My final point is about the alternative to opt-ins. The EU has legal personality in the JHA field, so, to answer the point made by the right hon. Member for Berwick-upon-Tweed (Sir Alan Beith), if we were to refrain from opting back into any of these measures we could negotiate with one party and not 27. So that we understand that it is a practical right and not a theoretical one, let me explain that the EU has already done that with 24 other non-EU countries in JHA, so there is no reason in principle or practice why Britain cannot do the same. I ask Ministers whether that question has been raised in Brussels and what precisely the objections were. If the Government do not feel that that is feasible, has a marker at least been laid down in Brussels about future British renegotiation, making it clear that we will want to return to the whole area of JHA in the round, given what has been said?

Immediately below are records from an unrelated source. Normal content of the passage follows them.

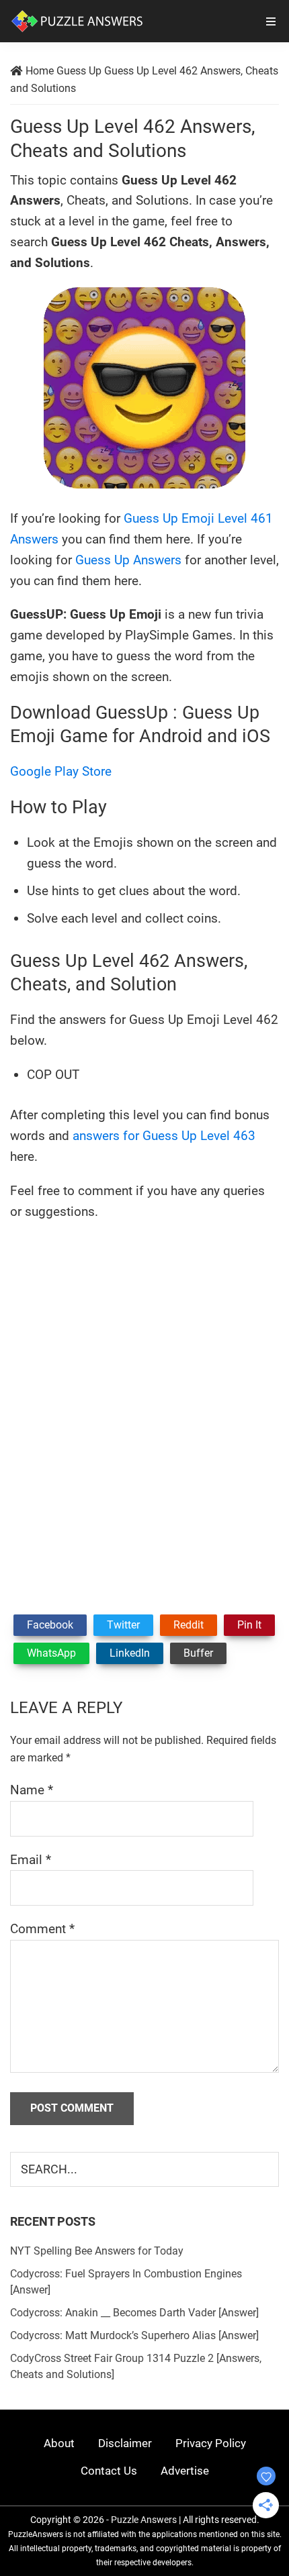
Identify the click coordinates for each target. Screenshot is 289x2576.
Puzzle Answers (144, 2519)
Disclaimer (125, 2443)
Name (31, 1790)
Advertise (185, 2470)
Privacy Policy (210, 2443)
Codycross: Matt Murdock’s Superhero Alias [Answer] (134, 2335)
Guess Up (78, 70)
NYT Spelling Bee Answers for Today (96, 2251)
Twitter (123, 1624)
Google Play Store (61, 771)
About (59, 2443)
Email (30, 1859)
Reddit (188, 1624)
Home (40, 70)
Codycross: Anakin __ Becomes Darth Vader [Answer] (134, 2312)
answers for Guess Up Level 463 (164, 1135)
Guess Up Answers (128, 560)
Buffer (198, 1653)
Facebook (50, 1624)
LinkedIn (130, 1653)
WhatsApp (51, 1653)
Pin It (249, 1624)
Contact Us (109, 2470)
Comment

I suggest that at the very least the Government, or perhaps even the Prime Minister, should make the context behind the decisions clear by letter to the new Presidents of the Commission and of the Council. If not, I fear that this, our best opportunity to demonstrate that we can deliver renegotiation in Europe, runs the risk of being perceived both at home and across the EU as a signal that when push comes to shove our deeds do not match our words.